Invited Speaker: Panagiotis G. Ipeirotis

Title: Crowdsourcing using Mechanical Turk: Quality Management and Scalability

Abstract

I will discuss the repeated acquisition of "labels" for data items when the labeling is imperfect. Labels are values provided by humans for specified variables on data items, such as "PG-13" for "Adult Content Rating on this Web Page." With the increasing popularity of micro-outsourcing systems, such as Amazon's Mechanical Turk, it often is possible to obtain less-than-expert labeling at low cost. We examine the improvement (or lack thereof) in data quality via repeated labeling, and focus especially on the improvement of training labels for supervised induction.
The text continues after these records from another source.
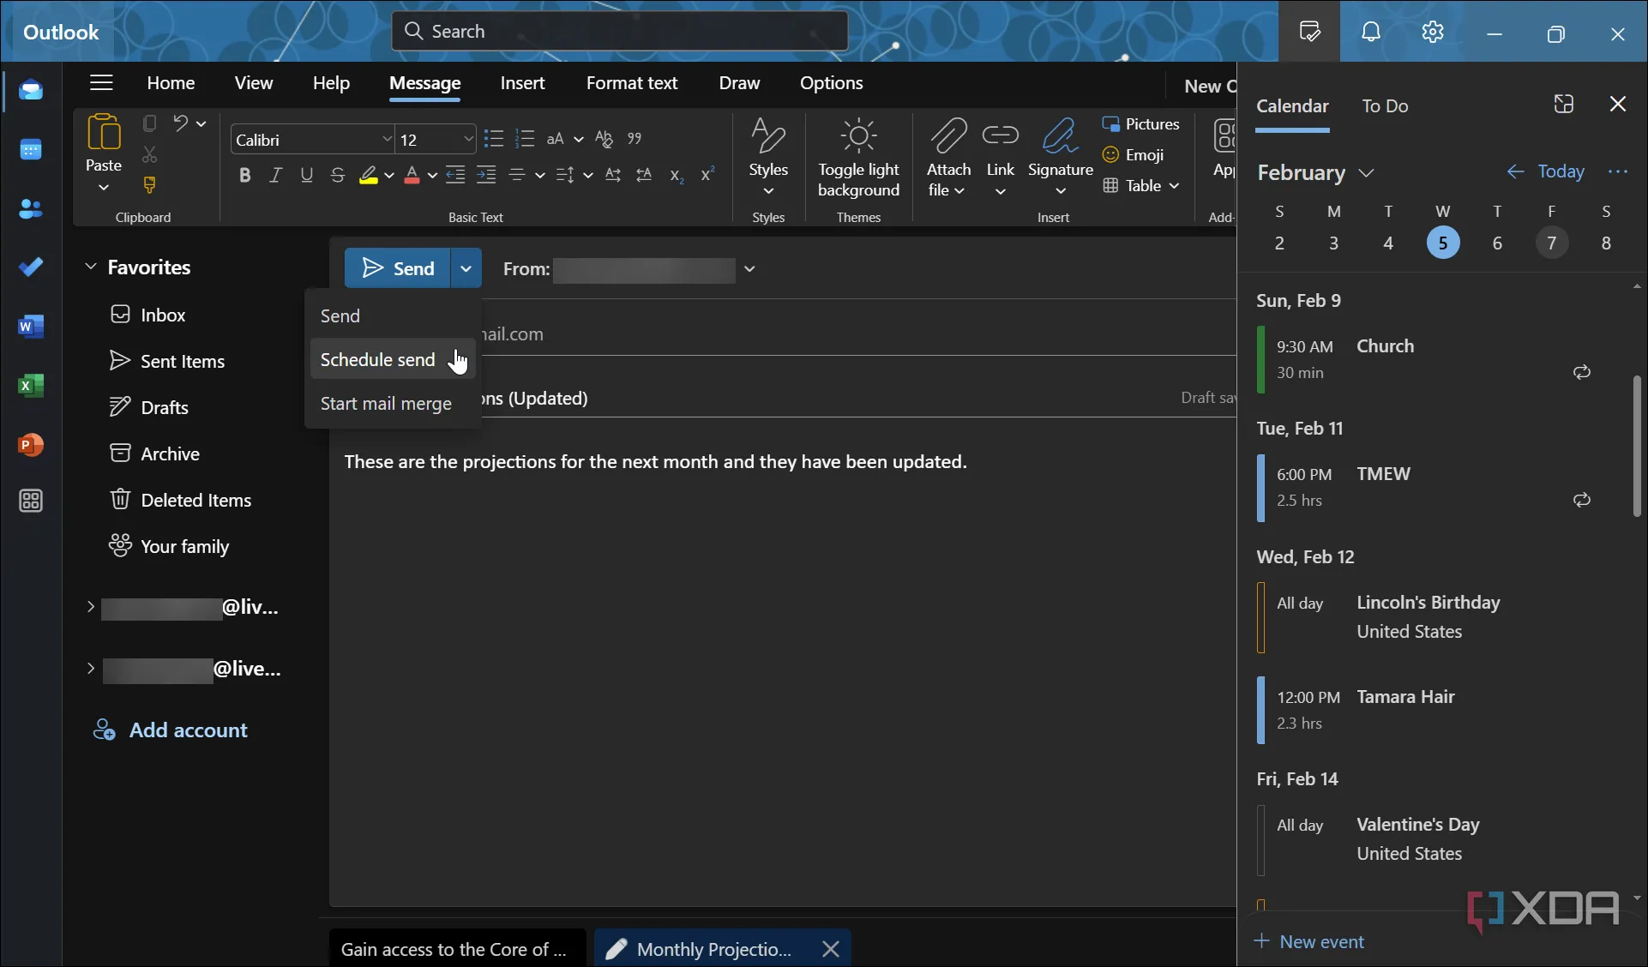The height and width of the screenshot is (967, 1648).
Task: Open the Excel app icon in sidebar
Action: 31,386
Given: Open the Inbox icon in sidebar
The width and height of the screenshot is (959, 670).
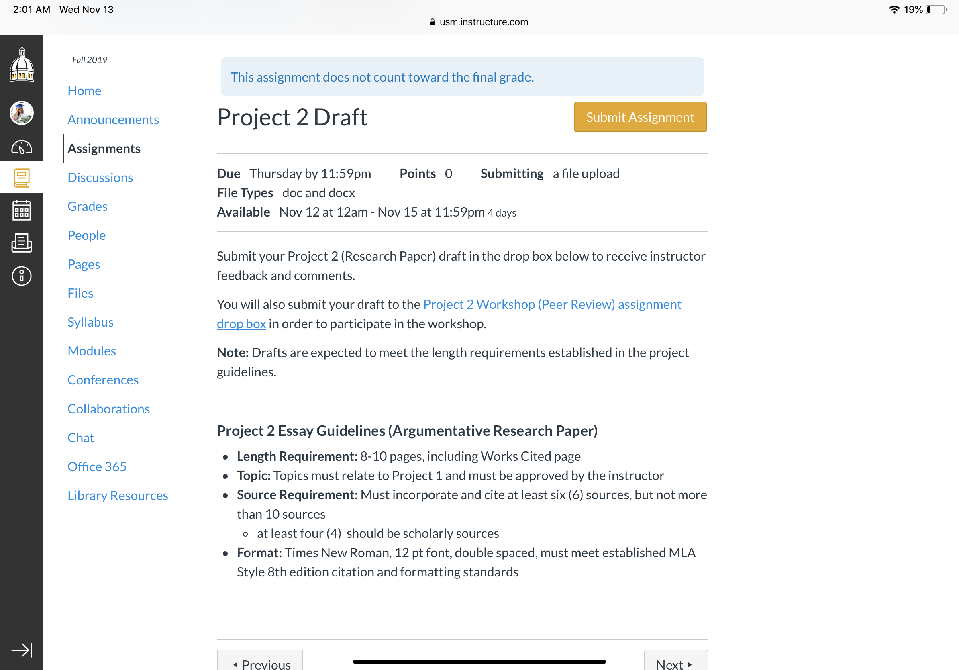Looking at the screenshot, I should (x=22, y=243).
We present repeated-labeling strategies of increasing complexity, and show several main results: (i) Repeated-labeling can improve label quality and model quality (per unit data-acquisition cost), but not always. (ii) Simple strategies can give considerable advantage, and carefully selecting a chosen set of points for labeling does even better (we present and evaluate several techniques). (iii) Labeler (worker) quality can be estimated on the fly (e.g., to determine compensation, control quality or eliminate Mechanical Turk spammers) and systematic biases can be corrected. I illustrate the results with a real-life application from on-line advertising: using Mechanical Turk to help classify web pages as being objectionable to advertisers. Time permitting, I will also discuss our latest results showing that mice and Mechanical Turk workers are not that different after all.

Bio

Panagiotis G. Ipeirotis is an Associate Professor at the Department of Information, Operations, and Management Sciences at Leonard N. Stern School of Business of New York University. His recent research interests focus on crowdsourcing and on mining user-generated content on the Internet. He received his Ph.D. degree in Computer Science from Columbia University in 2004, with distinction. He has received two "Best Paper" awards (IEEE ICDE 2005, ACM SIGMOD 2006), two "Best Paper Runner Up" awards (JCDL 2002, ACM KDD 2008), and is also a recipient of a CAREER award from the National Science Foundation. He also blogs about crowdsourcing and Mechanical Turk from time to time, an activity that seems to generate more interest and recognition than any of the above.